70年代中期由Neher和Sakmann等发展出一种能够记录膜结构中单一的离子通道蛋白质分子的开放和关闭、亦即测量单通道离子电流和电导的技术，称为膜片钳实验。他们从去神经支配的蛙肌膜上记录到乙酰胆碱激动的电流。该技术的要点是将玻管尖压到膜上，借以将管腔下面的小片膜区在电学上隔离起来，其分辨力可以测定乙酸胆碱结合引起的单个通道开放时流过的只有1~4pA（10－12）的电流。当时的封接电阻不超过100MΩ，但是一个偶然的机会，他们发现当微电极于细胞膜封接时，轻吸微电极，造成负压，封接电阻骤增2个数量级以上，达到16GΩ~100 GΩ,即GΩ封接，使背景噪声大为改进。这种封接不仅使电学性质稳定，而且在力学上也能达到牢固的联结，因而不仅改善了电记录性能，而且还发现了多种膜片钳方式。

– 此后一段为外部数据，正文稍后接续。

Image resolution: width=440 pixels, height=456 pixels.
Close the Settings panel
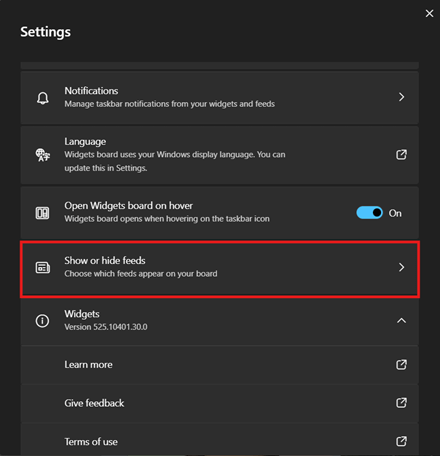429,13
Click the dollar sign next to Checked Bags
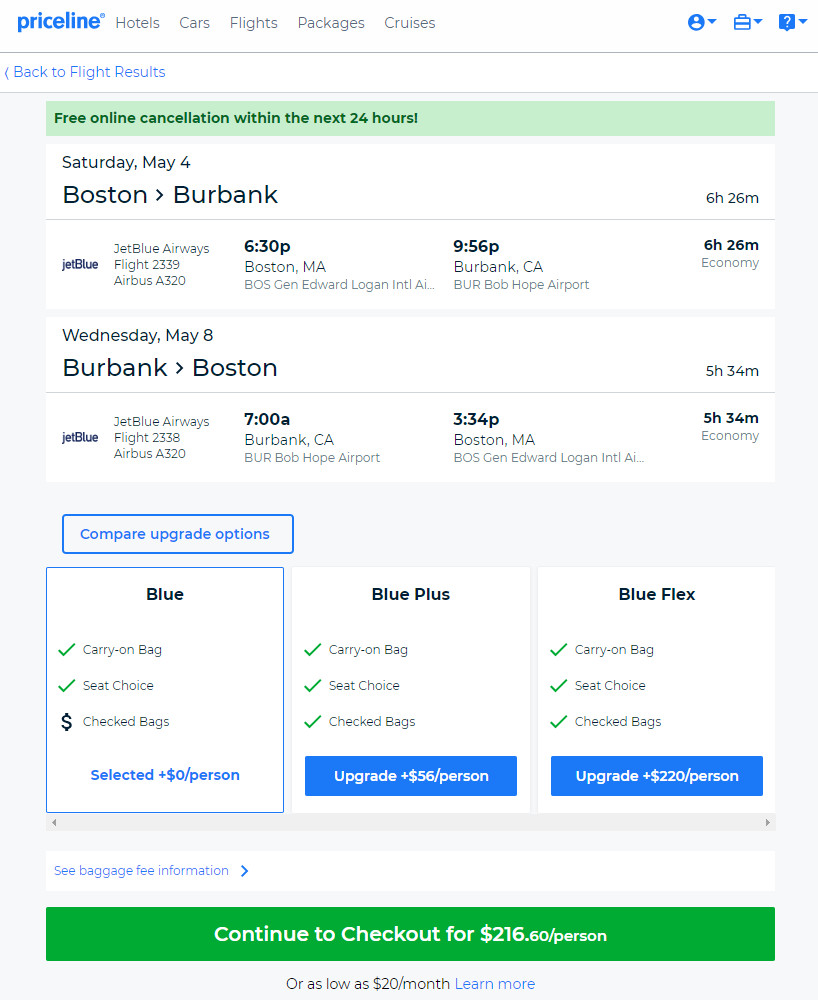The width and height of the screenshot is (818, 1001). pyautogui.click(x=66, y=721)
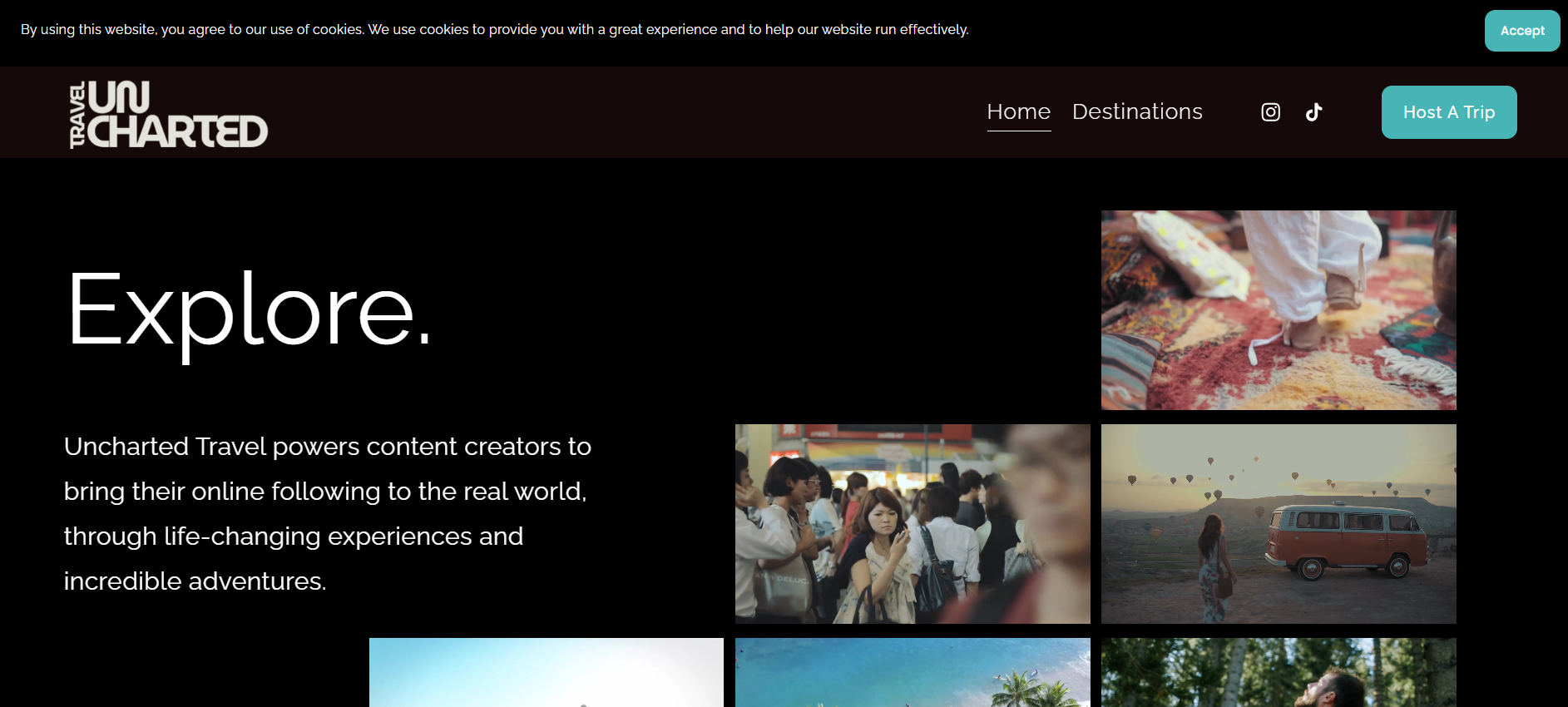Click the cookie policy message text

pyautogui.click(x=494, y=30)
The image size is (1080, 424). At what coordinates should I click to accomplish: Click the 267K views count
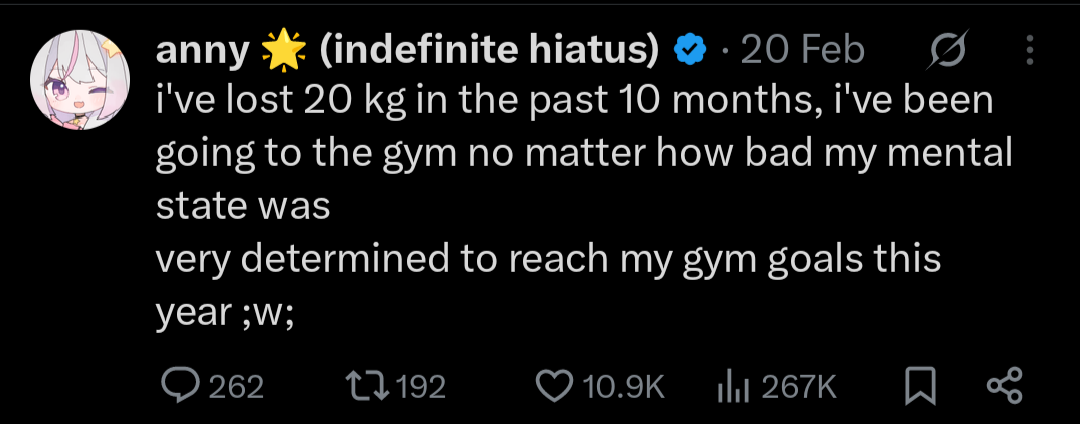[798, 386]
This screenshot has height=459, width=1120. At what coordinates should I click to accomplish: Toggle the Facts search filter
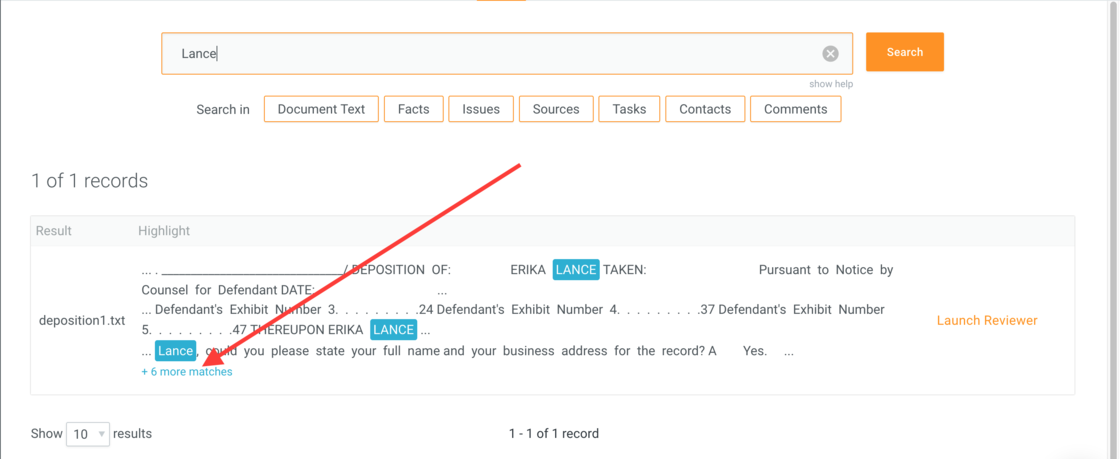click(413, 109)
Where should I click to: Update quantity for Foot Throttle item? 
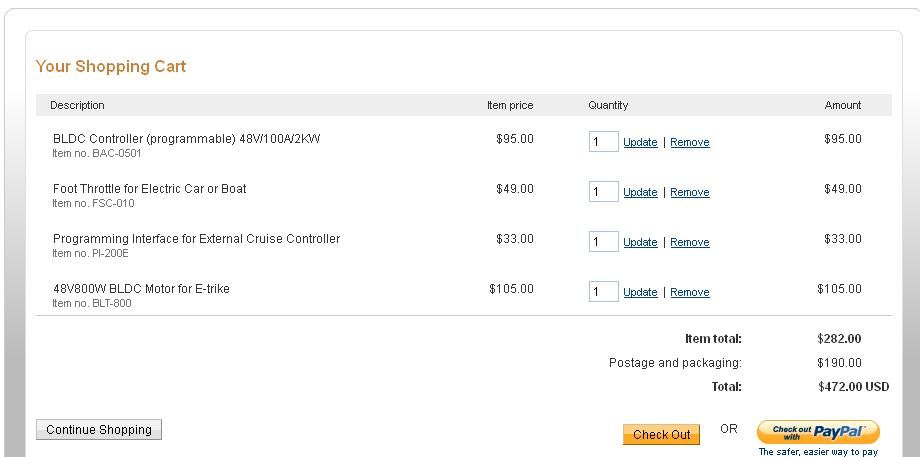click(x=640, y=192)
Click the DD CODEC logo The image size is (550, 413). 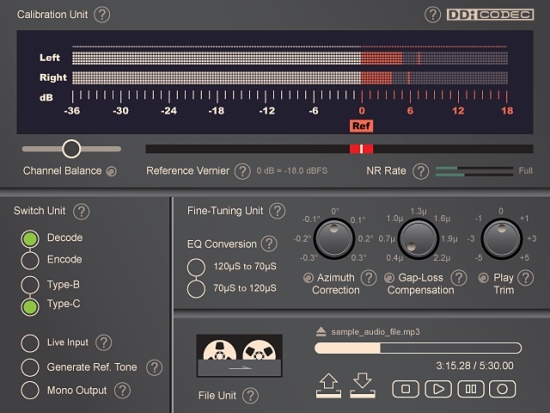(x=490, y=15)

膜片钳实验的基本原理如图2-15A所示：用一个尖端光洁、直径约0.5～3μm的玻璃微电极同神经或肌细胞的膜接触而不刺入，然后在微电极另一端开口施加适当的负压，将与电极尖端接触的那一小片膜轻度吸入电极尖端的纤细开口，这样在这小片膜周边与微电极开口处的玻璃边沿之间，会形成紧密的封接，在理想的情况下其电阻可达数个或数十千兆欧（其物理过程目前尚不清楚），这实际上把吸附在微电极尖端开口处的那一小片膜同其余部分的膜在电学上完全隔离开来；如果在这一小片膜中只包含了一个或少数几个通道蛋白质分子，那么通过此微电极就可能测量出单一通道开放时的离子电流和电导，并能对单通道的其他功能特性进行分析。